Apple is ready for Apple Maps to stop being a joke. The company plans to introduce completely overhauled mapping data in the US over the next year, all using information that Apple gathered itself, according to TechCrunch, which got a behind-the-scenes look at the new pursuit.
The new data will begin to roll out in the coming weeks in a very limited fashion. It’ll start first for people enrolled in the iOS 12 beta, and the updated mapping data will only be available for San Francisco and the Bay Area. The report says it’ll grow to cover all of Northern California by fall and eventually come to all versions of iOS.
The rest of the US will receive the new maps “section by section” “over the next year,” Apple services leader Eddy Cue told TechCrunch. Cue said Apple has “done a huge investment in getting the map up to par.”
With the change, Apple will eschew all third-party mapping data, which is what has made up the vast majority of Apple Maps’ maps since it launched in 2012.
Instead, Apple will rely on data from two sources: sensor-packed vans that it’s been driving around the US for several years, and iPhones. TechCrunch reports that Apple will be gathering anonymized chunks of travel data when people open the Maps app — much like what Google does, though seemingly with a keener eye to privacy — in order to get updated information on road openings and traffic.
Apple also appears to be reworking what its maps look like thanks to all the new data. You’ll now see more green for parks and woods, more detailed waterways, and differentiated streets to highlight main throughways and make the map easier to read. Apple isn’t planning a complete redesign, according to TechCrunch, but Maps is clearly going to look a lot different once it has more detailed data.

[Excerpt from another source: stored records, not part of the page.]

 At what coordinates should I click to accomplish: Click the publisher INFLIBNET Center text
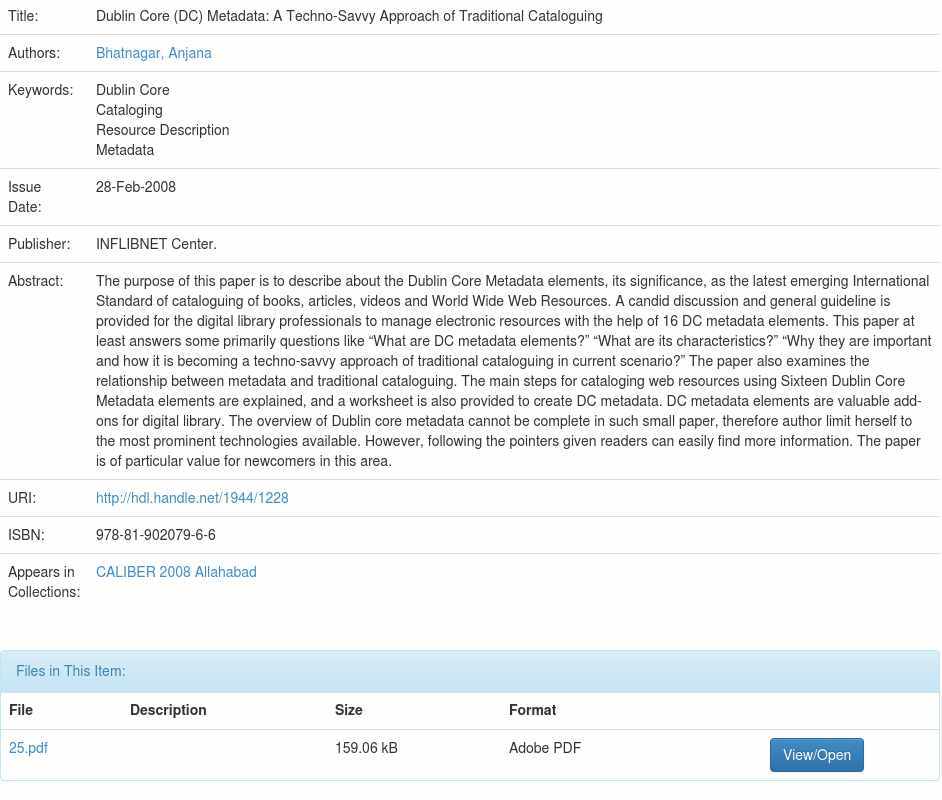[x=156, y=244]
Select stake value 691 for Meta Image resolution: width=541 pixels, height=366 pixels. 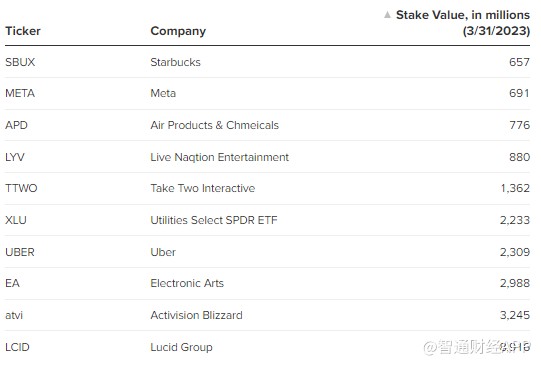519,93

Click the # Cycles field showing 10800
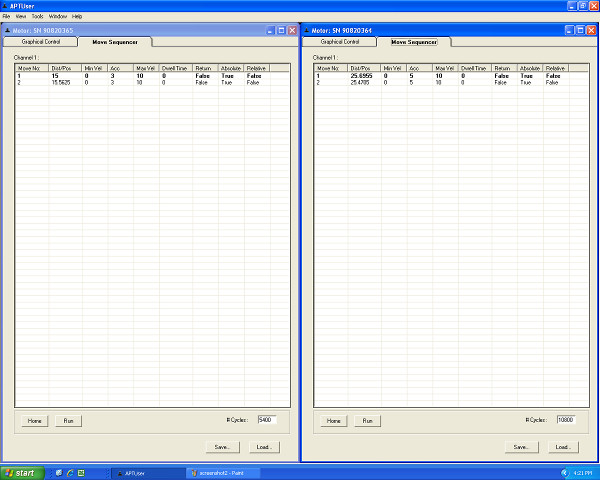[x=566, y=420]
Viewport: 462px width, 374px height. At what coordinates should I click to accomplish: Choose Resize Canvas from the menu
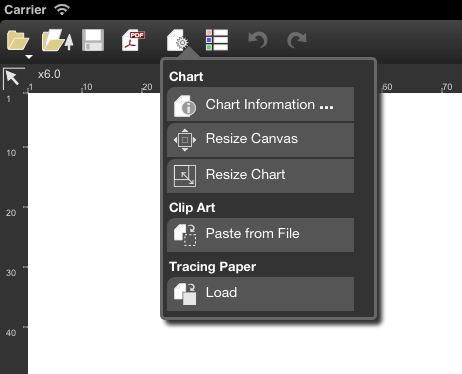261,140
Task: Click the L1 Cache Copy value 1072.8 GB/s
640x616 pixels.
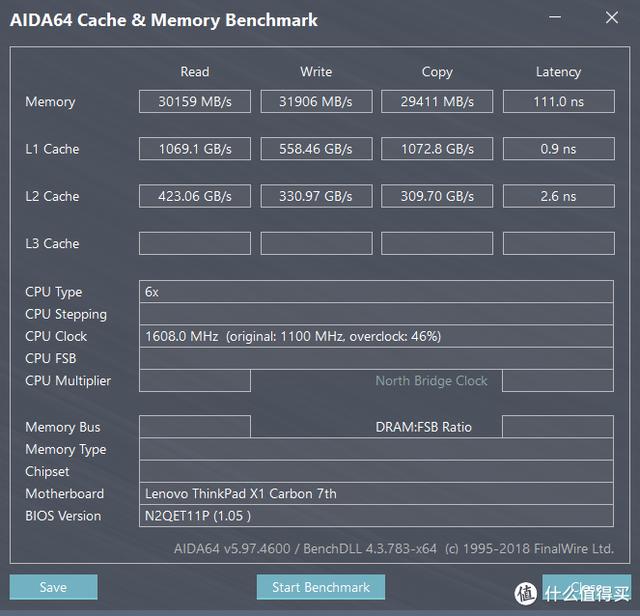Action: tap(437, 149)
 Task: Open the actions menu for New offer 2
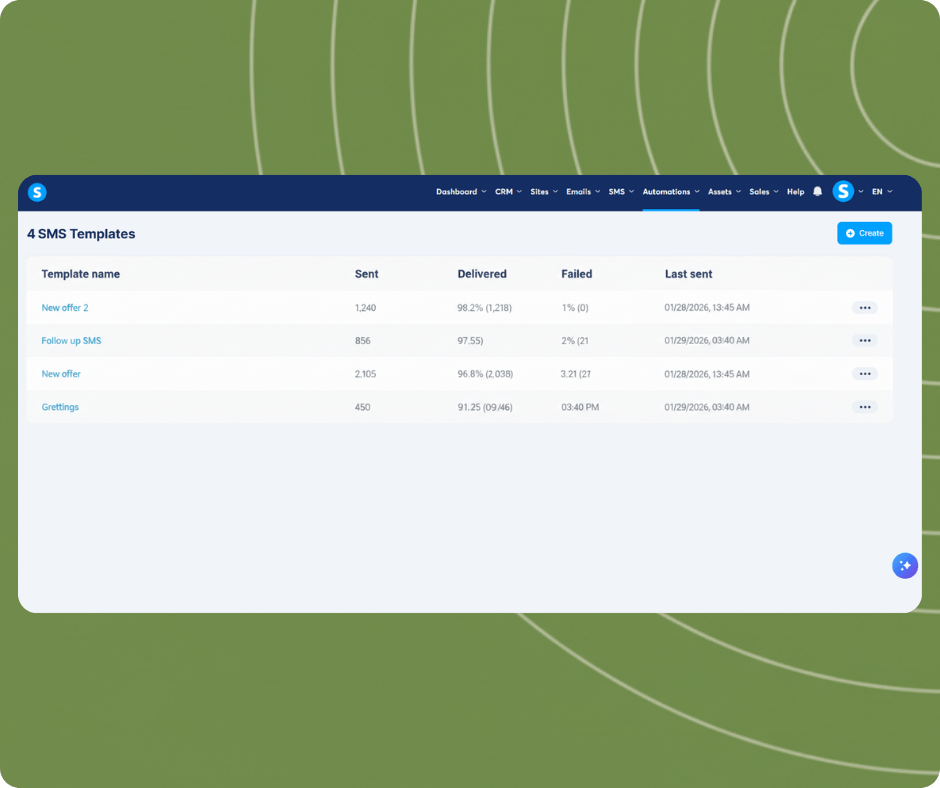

We’ll start to find out soon exactly how much better the new maps actually are. The effort was reportedly four years in the making — but the question isn’t just one of better data, but a better approach to maps, too. Apple has been licensing data from well-known mapping companies, like TomTom, yet has faced reliability issues that those companies do not.
And ultimately, Apple is still going up against Google, which has been at this for more than a decade. Rebuilding Maps into a competitive product can’t be easy. But it’s important that Apple is finally giving it a go.